The pace slowed sharply in 2025, with funding of just 1,178 meters in Q1, 234 in Q2, and 131 in Q3.

Data within the report shows that certain DisCos accounted for most of the installations. Ibadan Electricity Distribution Company installed 37,156 meters between 2019 and 2025, while Jos Electricity Distribution Plc recorded a total of 52,174 meters installed over the same period.

Other DisCos made negligible contributions: Enugu Electricity Distribution Company installed 597 meters all before 2023, Kaduna Electricity Distribution Company deployed 149 meters in 2024, and Kano Electricity Distribution Company installed 96 meters in 2024.

Several others, including Eko, Aba, Abuja, Benin, Port Harcourt, and Yola, recorded zero installations under the DisCo‑financed model by the end of Q3 2025.

In contrast to DisCo‑directed funding, most meter deployments during the third quarter of 2025 were executed through alternative frameworks.

A total of 176,302 meters were installed under the Meter Asset Provider (MAP) framework, 44,104 meters under the Vendor‑Financed framework, and 7,902 meters through the Distribution Sector Recovery Programme (DISREP) supported by the World Bank, the report shows.

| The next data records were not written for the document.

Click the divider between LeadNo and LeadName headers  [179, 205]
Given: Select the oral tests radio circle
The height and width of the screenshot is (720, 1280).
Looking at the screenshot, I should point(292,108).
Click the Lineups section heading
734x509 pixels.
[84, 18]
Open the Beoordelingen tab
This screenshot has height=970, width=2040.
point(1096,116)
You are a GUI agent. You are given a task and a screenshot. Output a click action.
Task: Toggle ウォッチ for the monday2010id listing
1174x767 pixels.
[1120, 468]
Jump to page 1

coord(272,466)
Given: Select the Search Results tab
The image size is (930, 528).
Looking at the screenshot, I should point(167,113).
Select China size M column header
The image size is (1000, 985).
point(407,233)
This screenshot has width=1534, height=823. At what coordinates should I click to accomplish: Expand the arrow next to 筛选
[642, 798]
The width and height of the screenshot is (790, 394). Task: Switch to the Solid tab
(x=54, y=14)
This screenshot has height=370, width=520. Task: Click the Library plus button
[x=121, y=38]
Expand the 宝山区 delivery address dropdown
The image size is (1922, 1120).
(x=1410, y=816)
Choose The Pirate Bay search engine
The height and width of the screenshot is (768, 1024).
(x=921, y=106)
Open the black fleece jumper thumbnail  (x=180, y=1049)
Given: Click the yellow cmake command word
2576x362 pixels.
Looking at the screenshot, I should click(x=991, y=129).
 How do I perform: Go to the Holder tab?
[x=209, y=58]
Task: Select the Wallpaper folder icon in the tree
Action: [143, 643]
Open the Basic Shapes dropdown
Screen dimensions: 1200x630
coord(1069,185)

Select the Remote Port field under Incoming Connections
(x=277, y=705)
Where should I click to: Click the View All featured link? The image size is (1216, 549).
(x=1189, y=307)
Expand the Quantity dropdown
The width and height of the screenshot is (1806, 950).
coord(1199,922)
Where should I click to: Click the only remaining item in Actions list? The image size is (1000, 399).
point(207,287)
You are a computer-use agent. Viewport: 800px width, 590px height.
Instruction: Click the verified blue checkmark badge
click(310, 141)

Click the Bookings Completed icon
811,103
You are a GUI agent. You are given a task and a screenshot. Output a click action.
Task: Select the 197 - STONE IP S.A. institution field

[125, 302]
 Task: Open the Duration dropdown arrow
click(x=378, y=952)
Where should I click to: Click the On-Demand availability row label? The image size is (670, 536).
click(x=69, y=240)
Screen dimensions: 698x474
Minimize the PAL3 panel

As of September 30, 2025, NERC said about 6.66 million of 12.03 million active registered electricity customers in Nigeria had been metered, translating to a 55.37 per cent national metering rate.

The remaining 5.36 million unmetered customers continue to grapple with estimated billing and disputes over charges, analysts note, underscoring the urgency of accelerated and equitable metering efforts.

Stakeholders have argued that it is the responsibility of DisCos to meter customers at no cost to them, a regulatory requirement that has not been met, prompting criticisms that customers are being charged for meters with unfulfilled refund promises or left without meters altogether.

NERC has repeatedly emphasised that inadequate metering fuels billing disputes, deepens commercial losses, and undermines revenue collection across the electricity market.

The commission has also implemented initiatives such as the Meter Acquisition Fund (MAF) to accelerate free meter rollout, backed by multi‑billion‑naira interventions and regulatory deadlines for completion.

The report’s revelations come amid ongoing sector reforms aimed at closing Nigeria’s metering gap and improving transparency in billing practices.

NERC officials reaffirm that improved customer enumeration and comprehensive meter deployment remain critical to strengthening the electricity supply industry’s financial and operational sustainability.

With millions of customers still unmetered and disputes over estimated billing prevalent, the limited DisCo‑financed metering effort could intensify pressure on regulators and policymakers to enforce compliance, expand alternative metering frameworks, and protect consumer rights as Nigeria strives toward universal metering.